Eastbourne In Ten Minutes

| We're Due In Eastbourne In Ten Minutes - Photograph |

In the seventies there was a drama competition held every year and Salvo, represented by Colin F. Tufnell, entered religiously. In 1975 (ish, might have been '76) CFT entered a production called "We're Due In Eastbourne In Ten Minutes" a farce involving a very surreal Monty-Pythonish plot and very strange characters. The cast was Paul Herbert and yours truly as the married couple (This was a salvo-only production and there were no girls) Richard (later head-boy) Martin, Jeremy Goggins and "Jock" Kavanagh in a hilarious walk-on part. (There was one other whose name, I'm ashamed to say, I've completely forgotten.) There are two reasons why this production haunts me.

One is that it was incredible fun. We toured with the play and put it on away from Salvo. This meant going to a strange theatre, meeting girls (oh brother!) and getting a chance to see life behind the scenes at a different level. This travelling gave me the first "one night stand" of my life with one of the wardrobe girls at the Questors theatre. She was about twenty, (I was probably pushing seventeen) overweight big style and fully knew the score with back-stage shagging. I'd had a few beers, a shock and ... not knowing the post-coital etiquette for this event, and feeling more than a bit guilty, I managed to find out her 'phone number and gave her a ring the next day ... Big Fucking Mistake.

The second reason (which involves the first reason later!) I remember it is because of Paul Herbert dressed as a woman. Now let's get one thing straight here, this was not Paul Herbert in drag, this was Paul dressed, padded and made up by a very good theatre make-up department to look like a woman. And they did it rather well. It was so disconcerting, more than that; at first it was downright disturbing, because not only was Paul transformed into a woman ... but a rather good-looking one at that.
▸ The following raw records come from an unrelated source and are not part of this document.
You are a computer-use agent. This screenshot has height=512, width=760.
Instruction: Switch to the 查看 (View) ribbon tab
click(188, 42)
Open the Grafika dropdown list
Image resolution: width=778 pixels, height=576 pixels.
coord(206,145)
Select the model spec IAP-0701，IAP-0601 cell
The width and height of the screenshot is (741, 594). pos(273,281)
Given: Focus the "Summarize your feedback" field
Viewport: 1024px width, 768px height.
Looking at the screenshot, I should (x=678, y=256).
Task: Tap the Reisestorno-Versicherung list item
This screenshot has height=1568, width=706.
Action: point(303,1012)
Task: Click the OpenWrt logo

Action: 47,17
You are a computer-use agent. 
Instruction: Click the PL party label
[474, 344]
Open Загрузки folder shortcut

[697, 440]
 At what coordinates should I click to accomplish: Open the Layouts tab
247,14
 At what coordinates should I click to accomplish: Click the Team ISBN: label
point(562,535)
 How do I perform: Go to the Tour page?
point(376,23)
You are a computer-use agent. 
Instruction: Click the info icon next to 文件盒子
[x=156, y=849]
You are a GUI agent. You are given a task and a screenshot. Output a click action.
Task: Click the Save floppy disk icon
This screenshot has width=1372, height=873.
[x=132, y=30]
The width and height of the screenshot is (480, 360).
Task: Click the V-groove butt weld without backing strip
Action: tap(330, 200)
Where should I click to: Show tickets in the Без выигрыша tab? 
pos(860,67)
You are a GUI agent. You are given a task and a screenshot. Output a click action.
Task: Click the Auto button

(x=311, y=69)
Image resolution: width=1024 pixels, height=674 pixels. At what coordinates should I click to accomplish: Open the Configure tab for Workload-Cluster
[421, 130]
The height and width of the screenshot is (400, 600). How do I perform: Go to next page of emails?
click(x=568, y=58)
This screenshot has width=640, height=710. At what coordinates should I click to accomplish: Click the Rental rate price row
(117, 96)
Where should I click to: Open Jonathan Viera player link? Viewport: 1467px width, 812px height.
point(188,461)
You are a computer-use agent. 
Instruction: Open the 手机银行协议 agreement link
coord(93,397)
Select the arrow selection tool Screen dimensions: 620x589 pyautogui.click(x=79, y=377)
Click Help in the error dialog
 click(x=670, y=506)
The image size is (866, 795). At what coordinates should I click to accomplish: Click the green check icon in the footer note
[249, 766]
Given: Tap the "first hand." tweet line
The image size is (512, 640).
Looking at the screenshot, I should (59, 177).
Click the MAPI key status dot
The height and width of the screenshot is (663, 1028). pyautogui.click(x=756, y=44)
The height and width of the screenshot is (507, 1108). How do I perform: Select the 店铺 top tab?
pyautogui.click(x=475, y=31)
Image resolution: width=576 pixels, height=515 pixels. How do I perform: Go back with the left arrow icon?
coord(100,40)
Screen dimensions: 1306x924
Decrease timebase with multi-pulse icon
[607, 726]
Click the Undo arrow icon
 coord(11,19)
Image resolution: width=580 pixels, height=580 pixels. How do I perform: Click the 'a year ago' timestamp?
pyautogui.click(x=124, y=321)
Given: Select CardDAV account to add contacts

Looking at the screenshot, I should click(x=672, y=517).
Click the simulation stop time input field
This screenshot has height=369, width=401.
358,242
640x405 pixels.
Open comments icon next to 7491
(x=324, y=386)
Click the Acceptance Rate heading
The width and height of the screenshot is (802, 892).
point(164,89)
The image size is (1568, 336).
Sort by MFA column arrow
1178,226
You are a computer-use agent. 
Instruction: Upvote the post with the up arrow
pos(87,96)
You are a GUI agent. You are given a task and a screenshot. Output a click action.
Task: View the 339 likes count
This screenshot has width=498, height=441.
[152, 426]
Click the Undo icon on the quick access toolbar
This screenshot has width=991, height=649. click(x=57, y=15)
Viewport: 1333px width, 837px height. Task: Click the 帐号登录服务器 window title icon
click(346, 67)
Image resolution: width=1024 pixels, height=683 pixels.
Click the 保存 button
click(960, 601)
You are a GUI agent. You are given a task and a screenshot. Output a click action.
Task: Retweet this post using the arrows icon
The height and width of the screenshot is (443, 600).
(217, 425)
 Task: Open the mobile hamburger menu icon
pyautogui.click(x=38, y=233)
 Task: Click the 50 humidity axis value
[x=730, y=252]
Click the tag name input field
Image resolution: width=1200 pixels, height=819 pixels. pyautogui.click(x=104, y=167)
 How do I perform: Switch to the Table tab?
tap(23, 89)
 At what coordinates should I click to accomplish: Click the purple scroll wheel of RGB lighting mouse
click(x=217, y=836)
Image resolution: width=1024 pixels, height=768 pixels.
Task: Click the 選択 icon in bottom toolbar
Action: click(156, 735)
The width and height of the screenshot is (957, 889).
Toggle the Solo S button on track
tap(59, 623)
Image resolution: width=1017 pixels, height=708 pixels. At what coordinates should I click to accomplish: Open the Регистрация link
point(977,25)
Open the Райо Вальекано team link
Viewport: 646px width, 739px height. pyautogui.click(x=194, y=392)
Since the drama club involved lots of beer drinking, at one point after the performance, on the final competition day, I found myself with a few Newcastle Brown Ales in my belly, sitting opposite Paul, who was still made up (we must have been waiting for the results of the contest or something) and I, all of sixteen, realised ... I fancied her ... er him, no not him, her, yes her but it's a him, I mean...OH FUCK!!!! So I went next door and managed to shag the rather overweight wardrobe girl just to make sure that I wasn't turning ... you know.